Cidadãos julgados por tentarem comercializar chimpanzé morto com tétano

O Tribunal Provincial de Cabinda julga dois cidadãos nacionais por tentativa de comercialização de um kalita, filhote de chimpanzé, de 4 anos, que morreu com tétano. Os cidadãos foram detidos em flagrante, no ano passado, e estão a ser julgados por tráfico de animais em vias de extinção e cuja criação e comercialização é proibida por lei

O combate acirrado aos que põem fim à vida selvagem tem sido um trabalho diário da equipa de fiscalização do Parque Nacional do Maiombe, em Cabinda. É assim que, no dia 10 de Agosto de 2019, às 10h30, o administrador do Parque Nacional do Maiombe recebeu uma denúncia anónima que dava conta de dois cidadãos, numa viatura Toyota Corolla, que transportavam uma cria de chimpanzé com o objectivo de a comercializar. 

Em parceria com a Polícia, foram feitas diligências e os cidadãos Afonso Gomes, de 31 anos, suposto proprietário da cria de chimpanzé, e Salomão Mavungo, de 38 anos, motorista, foram apanhados em flagrante delito.  

De acordo com o administrador do parque, José Bizi, em entrevista exclusiva ao jornal OPAÍS, está marcada para o dia 10 do corrente mês a leitura da sentença, pelo 3º Cartório do Tribunal Provincial de Cabinda, dos dois traficantes que tentavam comercializar um kalita, filhote de chimpanzé, que morreu com tétano. 

Dos dois cidadãos julgados, um é o traficante e outro é o motorista, pelo que a Lei coloca os dois a incorrerem num crime com moldura penal que vai de seis meses a três anos de prisão. Os dois foram apanhados numa casa onde pretendiam negociar o chimpanzé.  

“A nossa missão específica não é deter as pessoas, mas sensibilizá-las a absterem-se da caça de animais protegidos por lei e sobretudo em vias de extinção. Temos trabalhado com as comunidades para que protejam estes animais, com maior realce aos grandes primatas”, disse. 

Os grandes primatas são uma espécie específica de África, segundo o entrevistado, e não de todos os países deste continente, mas os que banhados pela bacia do Congo, nomeadamente, Angola, RDC, Congo Brazzaville e Gabão. É esta bacia que tem o habitat natural dos grandes primatas, pelo que estes devem ser protegidos, dada a sua raridade. 

A bacia do Congo é tida como o habitat natural dos grandes primatas porque estes alimentam-se de frutos silvestres que neste local se encontram em abundância. 

O combate à caça furtiva tem sido acirrado, principalmente quando se trata de grandes primatas, porque, José Bizi disse, estes animais catapultam o turismo. “Com as nossas acções, temos vindo a registar uma diminuição deste tipo de caça na nossa região e a prisão destes dois indivíduos mostra isso”, reforçou. 

Desemprego pode ameaçar combate à caça furtiva

Por outro lado, o entrevistado falou da necessidade de se criar um santuário dos grandes primatas em Cabinda, embora estes animais também apareçam em Luanda, e transformar este local em grande centro turístico para quem quiser apreciar esta espécie animal. Para além disso, o santuário poderá dar emprego a muitos jovens da localidade, visto que parte destes vivem da caça, pesca e agricultura.

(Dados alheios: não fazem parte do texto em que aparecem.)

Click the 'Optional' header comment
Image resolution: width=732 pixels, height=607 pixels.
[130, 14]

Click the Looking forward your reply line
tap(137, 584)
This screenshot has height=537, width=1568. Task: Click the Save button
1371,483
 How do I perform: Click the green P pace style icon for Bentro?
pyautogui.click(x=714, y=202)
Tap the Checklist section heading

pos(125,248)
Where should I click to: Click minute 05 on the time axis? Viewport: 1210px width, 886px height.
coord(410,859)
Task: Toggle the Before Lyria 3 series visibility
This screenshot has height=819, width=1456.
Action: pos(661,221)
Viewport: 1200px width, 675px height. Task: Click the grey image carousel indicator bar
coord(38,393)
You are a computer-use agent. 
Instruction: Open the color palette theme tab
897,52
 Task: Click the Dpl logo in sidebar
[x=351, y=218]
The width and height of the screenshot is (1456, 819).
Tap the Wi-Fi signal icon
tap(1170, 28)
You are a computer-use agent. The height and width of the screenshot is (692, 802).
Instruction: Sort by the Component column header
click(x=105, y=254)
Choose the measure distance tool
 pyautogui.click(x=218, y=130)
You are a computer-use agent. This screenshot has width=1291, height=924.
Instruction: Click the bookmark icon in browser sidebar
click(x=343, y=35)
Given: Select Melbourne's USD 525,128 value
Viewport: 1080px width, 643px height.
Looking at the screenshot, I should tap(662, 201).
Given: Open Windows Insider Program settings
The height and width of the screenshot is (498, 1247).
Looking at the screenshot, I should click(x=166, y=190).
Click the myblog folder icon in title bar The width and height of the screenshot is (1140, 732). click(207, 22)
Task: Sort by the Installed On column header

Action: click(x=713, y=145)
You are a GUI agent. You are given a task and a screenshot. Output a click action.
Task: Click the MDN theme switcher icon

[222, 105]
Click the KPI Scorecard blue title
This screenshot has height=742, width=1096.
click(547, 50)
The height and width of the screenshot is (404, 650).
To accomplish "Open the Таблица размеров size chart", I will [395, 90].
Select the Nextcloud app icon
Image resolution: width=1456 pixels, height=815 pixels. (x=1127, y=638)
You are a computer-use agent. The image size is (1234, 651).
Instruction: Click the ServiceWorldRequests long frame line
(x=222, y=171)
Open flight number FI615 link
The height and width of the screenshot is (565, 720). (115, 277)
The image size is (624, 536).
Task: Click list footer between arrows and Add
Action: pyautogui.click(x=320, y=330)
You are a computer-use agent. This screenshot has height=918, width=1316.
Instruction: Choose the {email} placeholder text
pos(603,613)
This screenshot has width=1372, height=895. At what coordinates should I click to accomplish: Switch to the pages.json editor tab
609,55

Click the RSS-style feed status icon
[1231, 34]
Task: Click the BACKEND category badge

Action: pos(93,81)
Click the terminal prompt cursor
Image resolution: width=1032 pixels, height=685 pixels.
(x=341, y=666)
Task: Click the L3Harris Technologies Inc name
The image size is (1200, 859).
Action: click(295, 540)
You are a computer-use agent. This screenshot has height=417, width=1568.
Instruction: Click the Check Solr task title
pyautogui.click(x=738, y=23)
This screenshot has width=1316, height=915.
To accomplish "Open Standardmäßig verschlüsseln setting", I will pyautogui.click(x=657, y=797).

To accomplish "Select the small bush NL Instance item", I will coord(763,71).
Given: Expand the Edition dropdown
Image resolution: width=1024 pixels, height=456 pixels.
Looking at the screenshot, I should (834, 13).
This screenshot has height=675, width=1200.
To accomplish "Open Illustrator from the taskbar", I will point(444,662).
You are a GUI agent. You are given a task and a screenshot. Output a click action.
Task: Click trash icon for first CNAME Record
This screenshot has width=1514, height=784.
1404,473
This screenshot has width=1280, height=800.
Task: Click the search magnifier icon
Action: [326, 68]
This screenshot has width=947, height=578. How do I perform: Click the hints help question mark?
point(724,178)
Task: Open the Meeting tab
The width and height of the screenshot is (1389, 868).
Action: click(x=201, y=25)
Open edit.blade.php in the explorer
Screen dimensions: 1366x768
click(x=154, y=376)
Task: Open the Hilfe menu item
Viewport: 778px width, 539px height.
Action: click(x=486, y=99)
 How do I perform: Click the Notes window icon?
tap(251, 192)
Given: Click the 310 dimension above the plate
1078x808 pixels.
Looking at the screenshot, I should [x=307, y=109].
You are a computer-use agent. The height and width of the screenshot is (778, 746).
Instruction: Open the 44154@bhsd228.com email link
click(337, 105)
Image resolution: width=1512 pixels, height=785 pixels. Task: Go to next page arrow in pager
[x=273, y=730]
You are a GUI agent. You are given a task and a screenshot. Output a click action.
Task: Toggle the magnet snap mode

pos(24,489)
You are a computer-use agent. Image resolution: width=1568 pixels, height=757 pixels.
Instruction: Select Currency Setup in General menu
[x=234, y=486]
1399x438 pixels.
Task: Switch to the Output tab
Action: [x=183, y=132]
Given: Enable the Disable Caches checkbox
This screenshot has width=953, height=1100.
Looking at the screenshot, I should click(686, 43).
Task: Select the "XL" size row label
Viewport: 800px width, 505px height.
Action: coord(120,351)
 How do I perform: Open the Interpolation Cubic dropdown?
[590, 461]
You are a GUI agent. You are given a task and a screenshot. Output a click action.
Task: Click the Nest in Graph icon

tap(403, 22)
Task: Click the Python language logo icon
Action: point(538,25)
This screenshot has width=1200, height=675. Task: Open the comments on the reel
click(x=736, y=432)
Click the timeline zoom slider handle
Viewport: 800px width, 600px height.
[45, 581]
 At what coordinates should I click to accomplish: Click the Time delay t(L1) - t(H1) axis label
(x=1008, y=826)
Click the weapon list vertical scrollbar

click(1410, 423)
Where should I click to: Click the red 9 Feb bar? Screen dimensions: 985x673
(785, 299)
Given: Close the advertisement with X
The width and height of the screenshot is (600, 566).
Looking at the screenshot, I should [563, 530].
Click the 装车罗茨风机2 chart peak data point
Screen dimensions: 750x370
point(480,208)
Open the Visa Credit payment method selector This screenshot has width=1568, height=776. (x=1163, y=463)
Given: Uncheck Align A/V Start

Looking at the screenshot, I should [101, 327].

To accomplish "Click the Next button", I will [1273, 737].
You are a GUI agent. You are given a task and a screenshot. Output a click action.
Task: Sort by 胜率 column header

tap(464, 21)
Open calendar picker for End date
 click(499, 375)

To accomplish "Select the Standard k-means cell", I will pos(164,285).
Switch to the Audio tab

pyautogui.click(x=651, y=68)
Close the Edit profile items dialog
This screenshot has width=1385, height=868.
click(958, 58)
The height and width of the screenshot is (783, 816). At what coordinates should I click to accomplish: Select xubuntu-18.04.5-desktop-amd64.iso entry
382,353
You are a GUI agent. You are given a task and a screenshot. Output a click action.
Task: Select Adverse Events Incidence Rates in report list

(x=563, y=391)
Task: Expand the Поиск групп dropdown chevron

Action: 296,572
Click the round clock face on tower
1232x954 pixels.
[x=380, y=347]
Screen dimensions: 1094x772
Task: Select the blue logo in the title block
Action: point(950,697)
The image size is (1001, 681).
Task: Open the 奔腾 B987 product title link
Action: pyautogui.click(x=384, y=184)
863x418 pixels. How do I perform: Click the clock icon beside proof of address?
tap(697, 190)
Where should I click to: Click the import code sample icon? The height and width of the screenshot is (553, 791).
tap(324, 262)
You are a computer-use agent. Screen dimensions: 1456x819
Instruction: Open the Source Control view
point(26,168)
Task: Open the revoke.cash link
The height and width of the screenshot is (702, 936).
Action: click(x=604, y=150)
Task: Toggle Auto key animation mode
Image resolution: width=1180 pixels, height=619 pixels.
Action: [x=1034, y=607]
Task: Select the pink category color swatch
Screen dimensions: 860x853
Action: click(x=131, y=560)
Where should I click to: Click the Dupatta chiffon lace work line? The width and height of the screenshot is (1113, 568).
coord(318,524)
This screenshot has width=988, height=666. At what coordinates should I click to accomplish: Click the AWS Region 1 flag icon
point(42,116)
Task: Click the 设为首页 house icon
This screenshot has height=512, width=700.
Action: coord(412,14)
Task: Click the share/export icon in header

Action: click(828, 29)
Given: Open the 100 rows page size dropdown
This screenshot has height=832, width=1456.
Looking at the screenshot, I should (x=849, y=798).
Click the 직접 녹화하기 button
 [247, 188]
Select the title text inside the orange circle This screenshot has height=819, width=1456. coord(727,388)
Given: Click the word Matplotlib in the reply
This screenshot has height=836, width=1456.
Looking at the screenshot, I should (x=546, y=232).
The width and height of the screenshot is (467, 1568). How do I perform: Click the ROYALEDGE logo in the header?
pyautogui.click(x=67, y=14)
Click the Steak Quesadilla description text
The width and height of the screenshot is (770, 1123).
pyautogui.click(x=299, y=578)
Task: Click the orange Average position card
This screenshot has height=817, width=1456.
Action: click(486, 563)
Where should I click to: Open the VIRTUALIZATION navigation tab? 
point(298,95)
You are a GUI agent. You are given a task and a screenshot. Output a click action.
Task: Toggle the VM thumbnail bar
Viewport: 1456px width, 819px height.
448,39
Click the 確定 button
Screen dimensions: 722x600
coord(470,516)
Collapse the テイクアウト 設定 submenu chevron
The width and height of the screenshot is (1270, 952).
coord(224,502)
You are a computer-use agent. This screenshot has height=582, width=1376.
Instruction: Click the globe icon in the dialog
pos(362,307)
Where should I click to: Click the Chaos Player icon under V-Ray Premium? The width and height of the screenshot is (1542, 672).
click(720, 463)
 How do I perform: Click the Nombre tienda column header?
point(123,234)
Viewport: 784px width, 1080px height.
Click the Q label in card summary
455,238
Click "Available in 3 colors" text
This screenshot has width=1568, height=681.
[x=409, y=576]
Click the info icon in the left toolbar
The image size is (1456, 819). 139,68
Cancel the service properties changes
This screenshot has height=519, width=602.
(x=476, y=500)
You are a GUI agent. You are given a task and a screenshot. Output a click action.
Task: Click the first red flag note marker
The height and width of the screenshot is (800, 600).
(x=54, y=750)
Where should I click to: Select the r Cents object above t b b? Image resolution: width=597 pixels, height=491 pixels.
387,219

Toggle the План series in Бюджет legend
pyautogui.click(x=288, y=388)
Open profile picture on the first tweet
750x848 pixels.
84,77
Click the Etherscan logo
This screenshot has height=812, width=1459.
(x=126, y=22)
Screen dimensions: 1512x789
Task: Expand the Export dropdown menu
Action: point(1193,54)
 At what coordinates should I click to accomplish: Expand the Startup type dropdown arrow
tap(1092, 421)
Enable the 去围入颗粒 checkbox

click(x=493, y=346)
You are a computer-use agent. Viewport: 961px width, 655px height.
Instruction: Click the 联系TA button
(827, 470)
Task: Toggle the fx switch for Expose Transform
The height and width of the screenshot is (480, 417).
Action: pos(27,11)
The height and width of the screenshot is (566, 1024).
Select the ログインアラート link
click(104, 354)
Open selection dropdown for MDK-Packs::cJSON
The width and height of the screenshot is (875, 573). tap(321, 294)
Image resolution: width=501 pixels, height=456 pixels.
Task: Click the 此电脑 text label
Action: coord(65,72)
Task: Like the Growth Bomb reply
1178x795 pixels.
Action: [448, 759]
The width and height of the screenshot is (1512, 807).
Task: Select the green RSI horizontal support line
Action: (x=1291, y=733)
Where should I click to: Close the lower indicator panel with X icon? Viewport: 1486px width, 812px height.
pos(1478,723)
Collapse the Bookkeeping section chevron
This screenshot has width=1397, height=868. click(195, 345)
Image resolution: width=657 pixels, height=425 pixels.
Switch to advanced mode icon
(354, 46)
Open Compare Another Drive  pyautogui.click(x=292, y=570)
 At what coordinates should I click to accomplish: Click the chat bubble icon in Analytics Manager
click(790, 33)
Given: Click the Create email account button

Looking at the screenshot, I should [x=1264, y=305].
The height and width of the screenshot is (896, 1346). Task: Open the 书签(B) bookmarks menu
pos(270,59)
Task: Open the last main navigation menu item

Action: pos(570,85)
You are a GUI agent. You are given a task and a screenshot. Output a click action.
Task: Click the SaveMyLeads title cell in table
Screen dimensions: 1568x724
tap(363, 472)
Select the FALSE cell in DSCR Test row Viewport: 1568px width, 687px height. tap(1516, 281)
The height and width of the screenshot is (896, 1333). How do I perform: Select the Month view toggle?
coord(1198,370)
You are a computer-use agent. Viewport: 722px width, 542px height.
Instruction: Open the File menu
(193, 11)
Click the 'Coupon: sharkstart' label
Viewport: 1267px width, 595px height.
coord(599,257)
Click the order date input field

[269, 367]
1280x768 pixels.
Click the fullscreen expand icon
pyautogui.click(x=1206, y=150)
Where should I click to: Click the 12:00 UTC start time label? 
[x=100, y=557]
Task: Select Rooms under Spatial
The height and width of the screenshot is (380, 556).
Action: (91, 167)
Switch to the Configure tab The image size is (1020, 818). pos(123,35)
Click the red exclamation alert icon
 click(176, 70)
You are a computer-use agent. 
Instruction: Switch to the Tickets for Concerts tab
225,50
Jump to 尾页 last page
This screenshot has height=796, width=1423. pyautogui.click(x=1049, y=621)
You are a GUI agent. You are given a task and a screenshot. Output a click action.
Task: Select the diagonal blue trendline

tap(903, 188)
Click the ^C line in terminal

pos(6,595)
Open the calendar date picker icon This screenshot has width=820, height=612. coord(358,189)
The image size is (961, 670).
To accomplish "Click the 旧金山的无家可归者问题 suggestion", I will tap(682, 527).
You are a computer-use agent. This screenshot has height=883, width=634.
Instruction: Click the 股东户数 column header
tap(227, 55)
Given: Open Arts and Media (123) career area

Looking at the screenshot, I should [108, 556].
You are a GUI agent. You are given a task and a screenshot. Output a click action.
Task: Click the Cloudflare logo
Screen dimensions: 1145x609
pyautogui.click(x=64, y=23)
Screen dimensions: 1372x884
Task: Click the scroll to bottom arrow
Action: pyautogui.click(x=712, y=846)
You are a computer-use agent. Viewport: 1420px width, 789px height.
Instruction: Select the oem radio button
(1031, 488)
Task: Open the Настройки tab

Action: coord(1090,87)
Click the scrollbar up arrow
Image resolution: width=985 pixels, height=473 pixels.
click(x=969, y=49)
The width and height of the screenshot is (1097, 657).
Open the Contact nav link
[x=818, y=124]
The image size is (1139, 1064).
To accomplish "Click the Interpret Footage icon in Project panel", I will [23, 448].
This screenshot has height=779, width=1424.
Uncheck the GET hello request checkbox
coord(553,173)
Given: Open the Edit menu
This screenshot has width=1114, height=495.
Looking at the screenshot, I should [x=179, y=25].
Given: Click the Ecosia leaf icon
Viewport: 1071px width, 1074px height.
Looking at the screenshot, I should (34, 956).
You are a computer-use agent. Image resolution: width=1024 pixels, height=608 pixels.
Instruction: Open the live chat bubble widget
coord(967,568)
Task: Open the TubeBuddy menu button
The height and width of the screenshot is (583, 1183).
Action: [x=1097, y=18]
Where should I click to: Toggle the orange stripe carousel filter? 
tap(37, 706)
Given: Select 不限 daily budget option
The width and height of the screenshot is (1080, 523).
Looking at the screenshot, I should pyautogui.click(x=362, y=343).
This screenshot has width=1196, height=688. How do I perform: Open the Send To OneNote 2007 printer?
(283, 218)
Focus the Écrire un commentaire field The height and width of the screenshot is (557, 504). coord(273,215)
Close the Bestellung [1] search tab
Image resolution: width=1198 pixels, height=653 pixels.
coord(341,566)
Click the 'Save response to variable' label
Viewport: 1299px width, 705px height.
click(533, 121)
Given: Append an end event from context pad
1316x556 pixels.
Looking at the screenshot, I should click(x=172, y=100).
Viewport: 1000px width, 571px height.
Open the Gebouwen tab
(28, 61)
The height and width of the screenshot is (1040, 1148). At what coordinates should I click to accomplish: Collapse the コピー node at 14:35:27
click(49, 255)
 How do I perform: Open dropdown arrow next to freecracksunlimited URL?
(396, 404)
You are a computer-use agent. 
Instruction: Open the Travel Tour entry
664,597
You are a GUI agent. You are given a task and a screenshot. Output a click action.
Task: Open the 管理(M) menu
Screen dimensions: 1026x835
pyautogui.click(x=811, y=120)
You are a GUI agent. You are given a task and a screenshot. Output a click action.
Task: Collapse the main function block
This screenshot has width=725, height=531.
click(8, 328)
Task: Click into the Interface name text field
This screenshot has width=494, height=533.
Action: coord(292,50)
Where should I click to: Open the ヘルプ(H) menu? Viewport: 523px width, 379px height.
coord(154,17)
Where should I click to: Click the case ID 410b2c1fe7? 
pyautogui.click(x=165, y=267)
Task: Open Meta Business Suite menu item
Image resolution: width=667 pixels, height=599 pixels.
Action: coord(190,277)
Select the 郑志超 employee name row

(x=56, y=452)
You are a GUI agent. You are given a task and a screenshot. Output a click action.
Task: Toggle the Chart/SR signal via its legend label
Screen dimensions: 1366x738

Com um santuário, e no seu habitat natural, será possível reabilitá-los e soltá-los em famílias, para que consigam defender-se em manada, bem como reproduzir-se.

“Cá, no Maiombe, nós notamos ainda um índice elevado de desemprego, de pessoas que sobrevivem da caça, por exemplo, e que dadas as campanhas de sensibilização que temos vindo a desenvolver, muitos se abstêm de tais práticas. Nesta linha, a mensagem é bem recebida, não temos uma população agressiva e nunca tivemos resposta da população contra os fiscais, mas temos o problema do desemprego, que temos de encontrar solução”, defende.

O administrador do Parque é de opinião que se criem políticas para que estes jovens desempregados consigam algum emprego junto dos pequenos empreendedores, turismo, etc., para que não voltem para a caça furtiva.